EPILEPSY SURGERY IN ELDERLY PATIENTS
Abstract number :
1.424
Submission category :
Year :
2004
Submission ID :
4452
Source :
www.aesnet.org
Presentation date :
12/2/2004 12:00:00 AM
Published date :
Dec 1, 2004, 06:00 AM
Authors :
1Frank Boesebeck, 3Heinz Pannek, and 2Alois Ebner
Elderly patients over account for about 25% of newly diagnosed epileptic seizures. Nevertheless, the proportion of older patients undergoing long term video-EEG monitoring is low and the percentage of epilepsy surgery in this particular subgroup is even lower. As a consequence, literature concerning the surgical treatment of focal epilepsies in elderly patients is sparse. In this study the data of 37 patients (31 with mesial temporal lobe epilepsy and 6 with extra-temporal epilepsy) who underwent epilepsy surgery after the age of 50 has retrospectively been evaluated for (a) medical and social issues at the time of surgery and (b) the outcome two years after operation. At the time of presurgical evaluation, the mean age was 55 (range: 50-67), mean duration of epilepsy was 34 (range: 1-59). Seventeen patients were still in employment, 11 were retired, 1 was unemployed, 7 were housewives. Seventeen patients (46%) had vascular risk factors, e.g. arterial hypertension, intra- and/or extracranial arteriosclerosis, hypercholesterolemia, one had COPD.
Seven patients (19%) had only minor predictable surgery-related deficits (e.g. discrete upper-square scotomas or moderate contralateral sensory deficits) that did not lead to significant impairment of daily activity, and 23 patients (62%) had no deficits at all. Four patients (11%) developed perioperative cerebral infarctions and two patients (5%) suffered major psychiatric alterations after the operation (one patient committed suicide).

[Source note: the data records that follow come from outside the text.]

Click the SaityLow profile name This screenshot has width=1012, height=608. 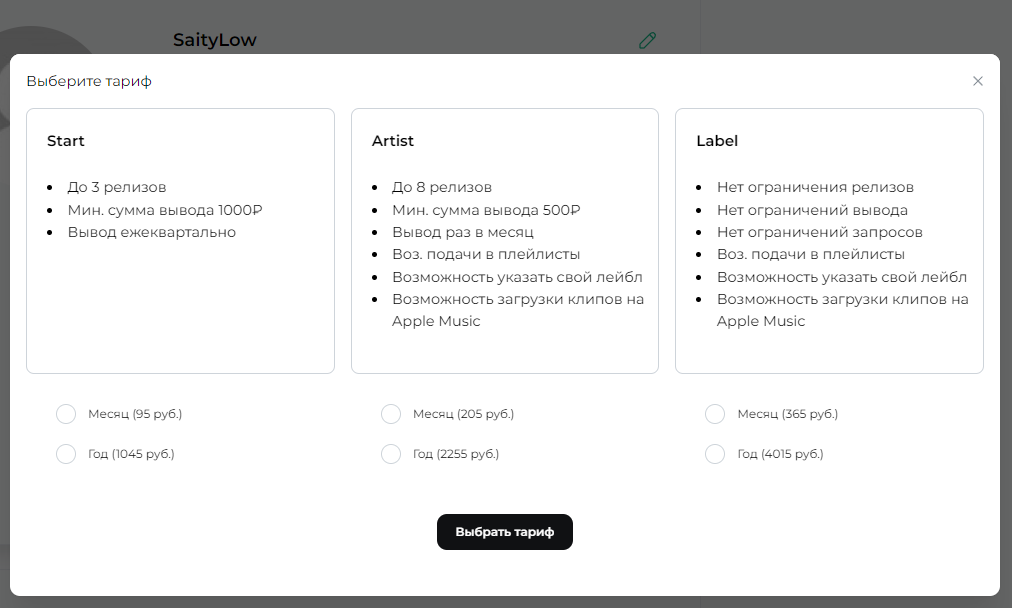point(215,40)
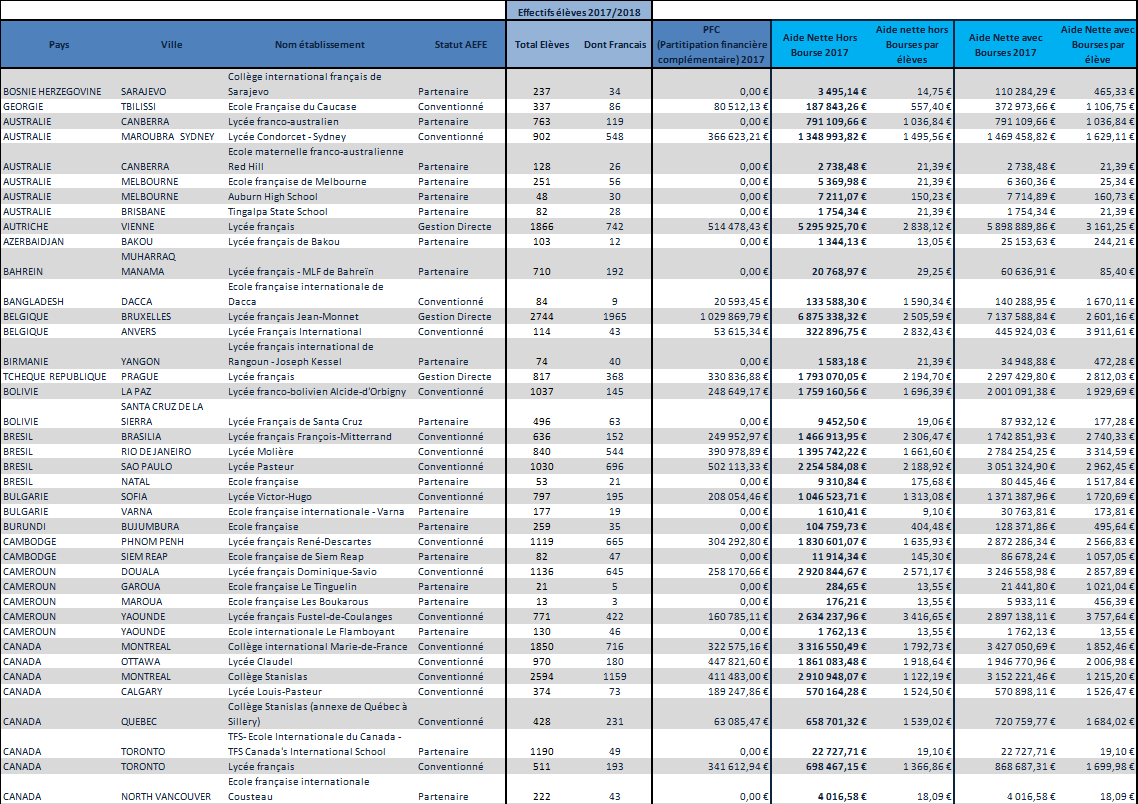Select the "Statut AEFE" column header
The image size is (1138, 804).
click(460, 45)
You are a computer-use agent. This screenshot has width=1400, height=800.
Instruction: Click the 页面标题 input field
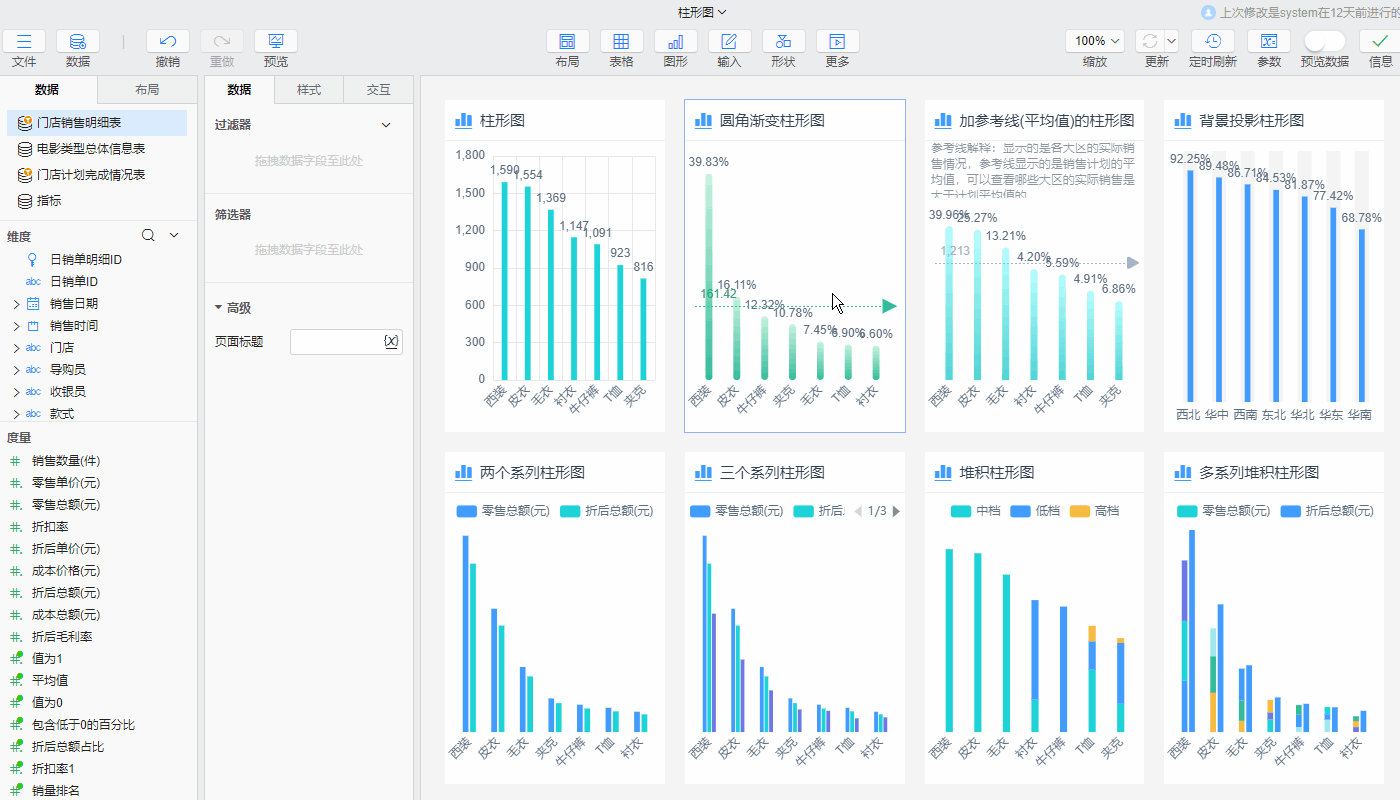(x=337, y=342)
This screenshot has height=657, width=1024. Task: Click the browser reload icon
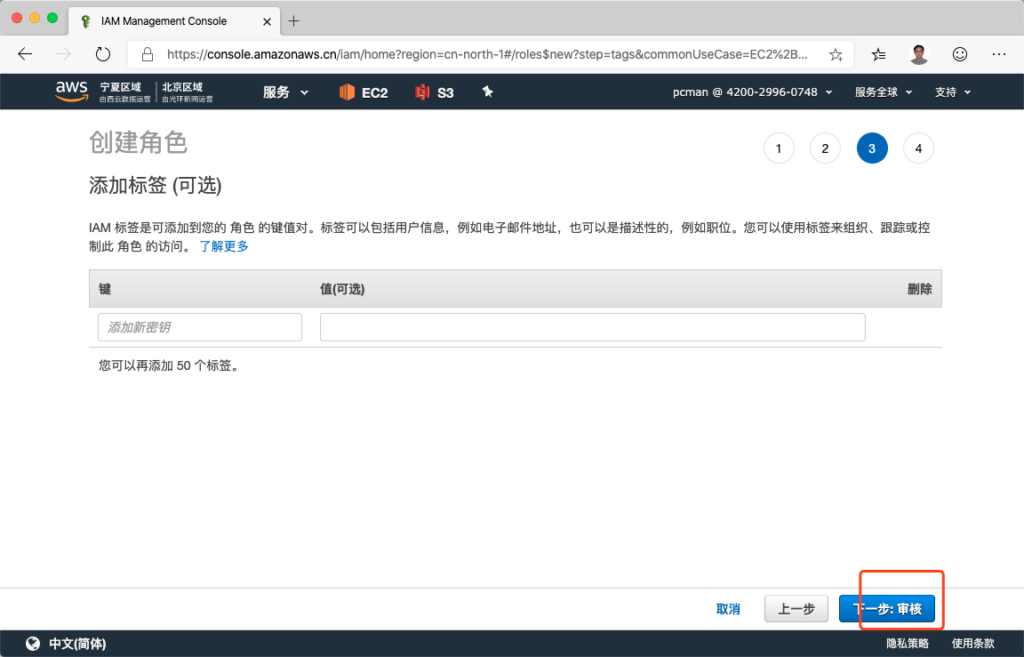[x=103, y=54]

Two years after surgery the data of 33 patients showed that 32 of these patients had benefited from the operation (Engel class I-III) and 42% (n=14/33) were seizure free (Engel class Ia+Ib). The number of seizure-free patients was higher after anterior temporal lobectomy (46%; n=13/28) compared to the extra-temporal group (20%; n=1/5). In the future, the increase in life expectancy and the resulting increase in numbers of patients suffering from refractory epilepsies will become a medical and economic challenge. Our study indicates that epilepsy surgery can benefit patients older than 50. However, due to the higher surgical risk, the risk-benefit ratio should be weighed carefully.